## WHAT IS ASKED
Count the lines in the records below that contain the string "pixels", with case counting, and reply with only the number.

Dataset excerpt
-*-*-

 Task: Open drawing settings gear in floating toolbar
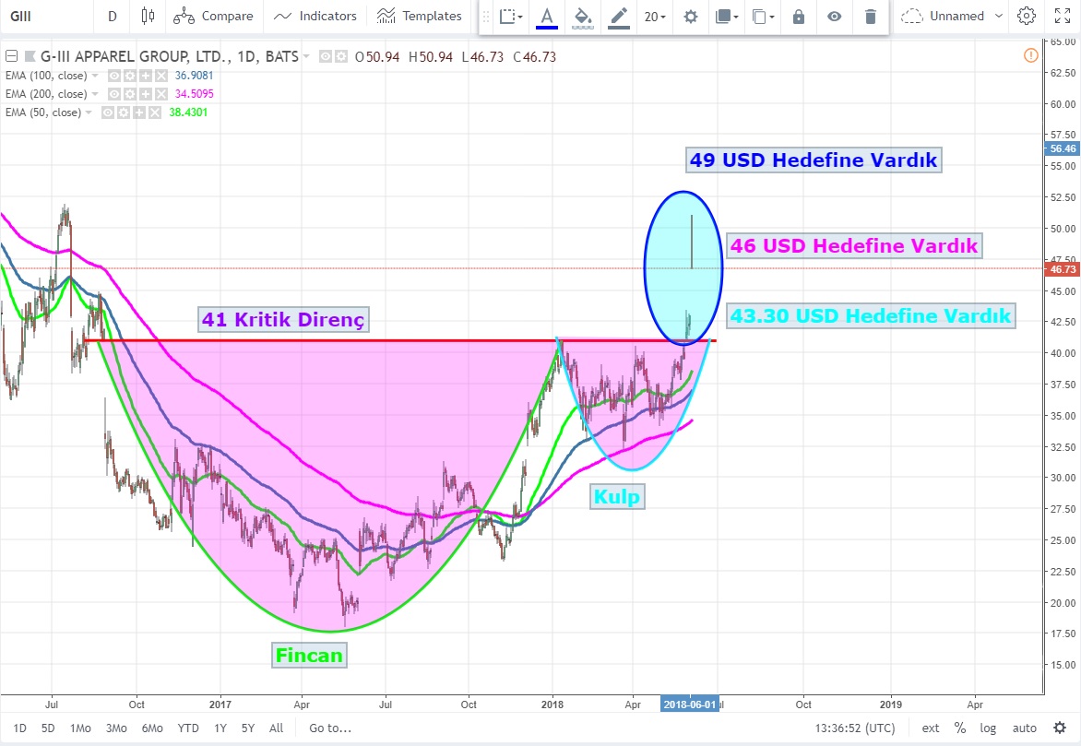tap(690, 17)
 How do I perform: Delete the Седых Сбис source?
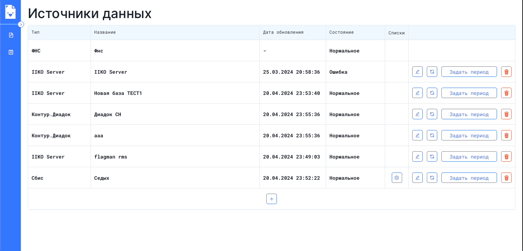[x=506, y=178]

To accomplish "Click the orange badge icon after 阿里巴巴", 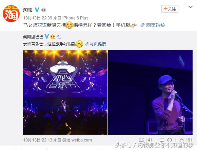I will 53,36.
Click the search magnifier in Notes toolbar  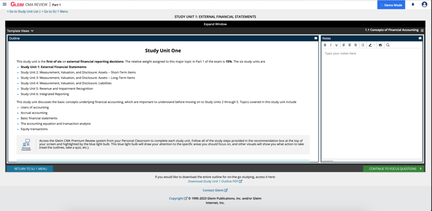click(x=388, y=45)
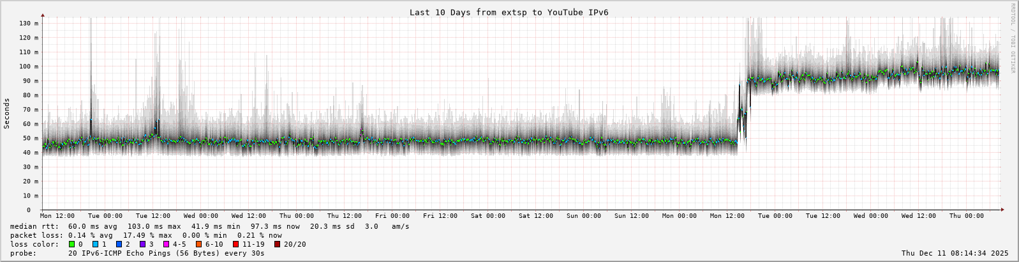The width and height of the screenshot is (1019, 262).
Task: Click the 'Thu 12:00' time axis label
Action: 345,216
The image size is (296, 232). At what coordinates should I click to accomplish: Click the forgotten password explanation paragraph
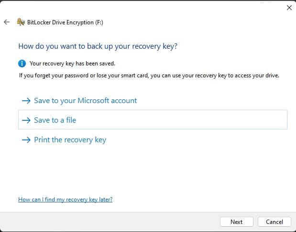[149, 75]
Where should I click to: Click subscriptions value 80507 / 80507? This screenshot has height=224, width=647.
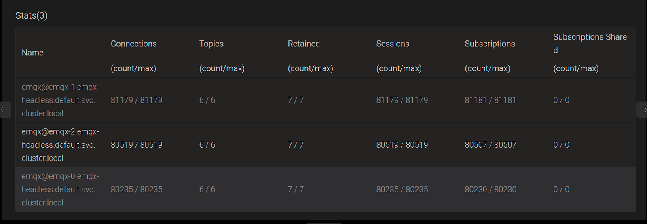pos(490,145)
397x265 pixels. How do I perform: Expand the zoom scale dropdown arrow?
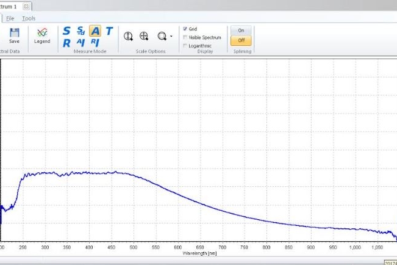click(171, 37)
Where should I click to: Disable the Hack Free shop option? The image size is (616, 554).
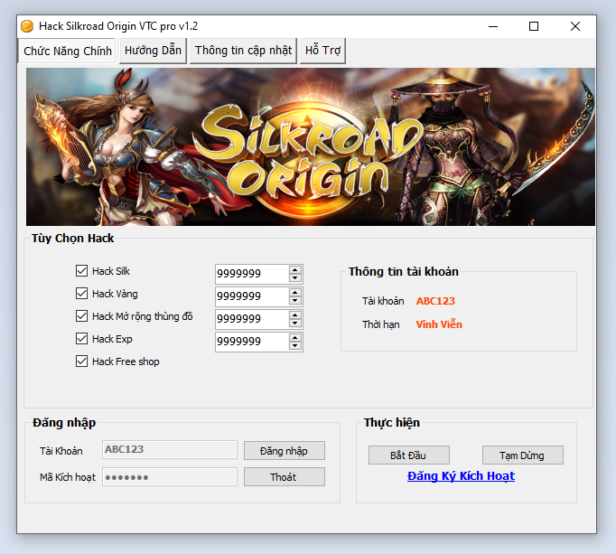point(82,362)
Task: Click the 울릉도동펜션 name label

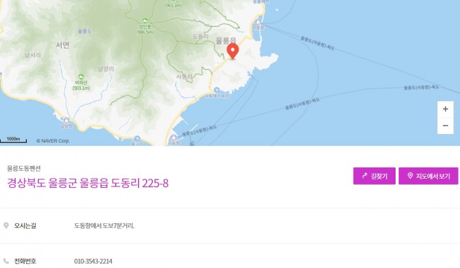Action: pyautogui.click(x=24, y=168)
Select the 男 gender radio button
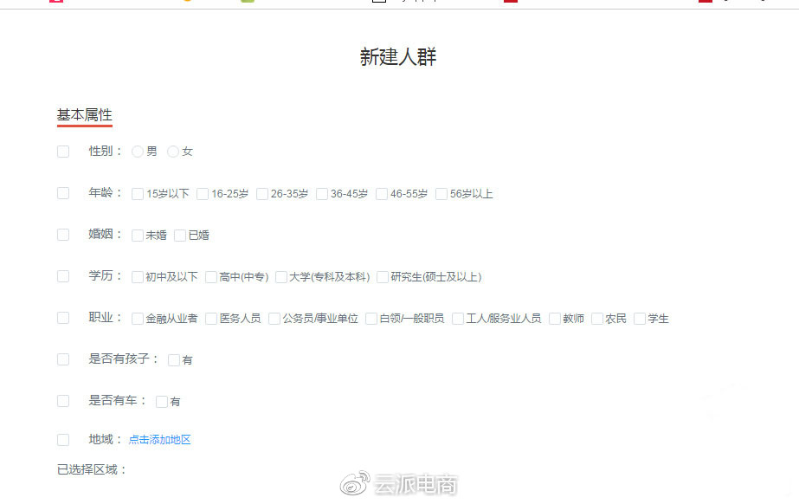 [x=136, y=151]
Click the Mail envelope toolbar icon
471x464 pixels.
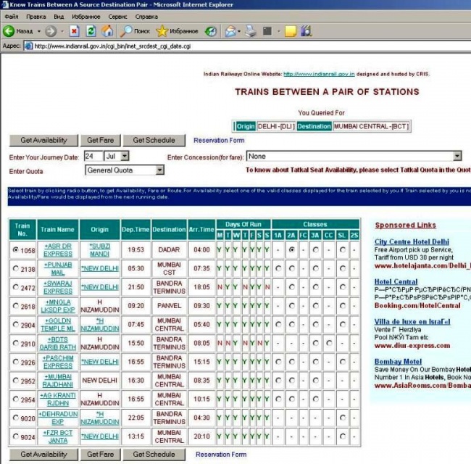230,31
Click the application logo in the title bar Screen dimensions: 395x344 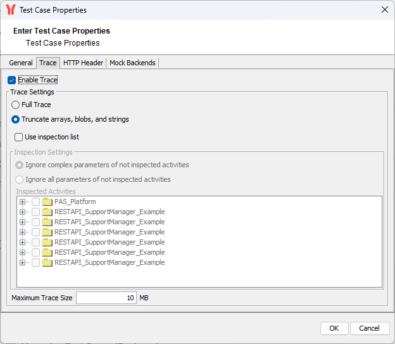click(x=10, y=10)
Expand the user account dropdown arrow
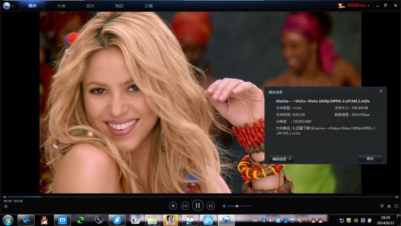Screen dimensions: 401x226 click(x=369, y=6)
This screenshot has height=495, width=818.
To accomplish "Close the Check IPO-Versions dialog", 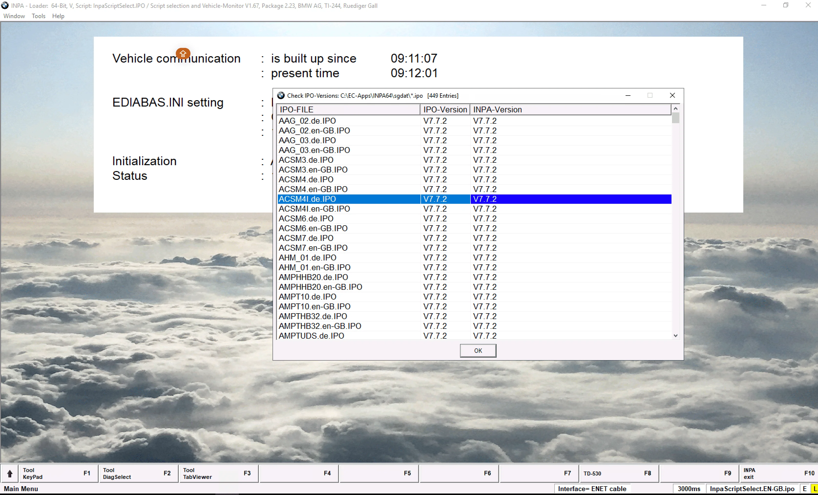I will 672,95.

-*-*-

## FINISHED EXERCISE
2